He was plainly anxious to get them off this ground. ‘Edith was vindictive. I was glad to be rid of her. I didn't count the cost.'

‘And you retain an unhealthy interest in children.'

Lambert had expected him to deny this, but he made what they now saw as a characteristic attempt at philosophic diversion. ‘I find young people fascinating. They retain an innocence that is not possible for adults, who are inevitably affected by the views and actions of the people around them.
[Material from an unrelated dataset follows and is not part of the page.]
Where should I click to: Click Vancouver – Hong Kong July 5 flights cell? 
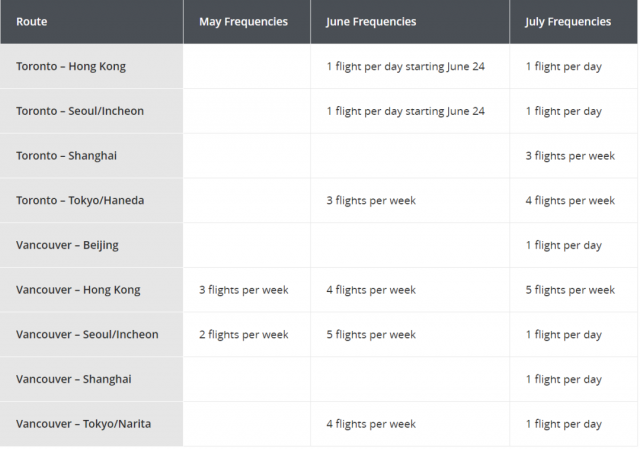pyautogui.click(x=573, y=290)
In some other societies, my love of children would be seen as laudable. Perhaps it will be here, in another couple of generations. We used to send people to prison for sodomy; now it seems to be positively applauded.'

Bert Hook rose abruptly to his feet. It looked for a moment as if he was outraged by Dennis Robson's sentiments, but he spoke calmly enough. He didn't ask for the man's permission to move out of the room and into the rest of his single-storey home. He merely said, ‘Excuse me for a moment,' and slipped through the door and into the hall.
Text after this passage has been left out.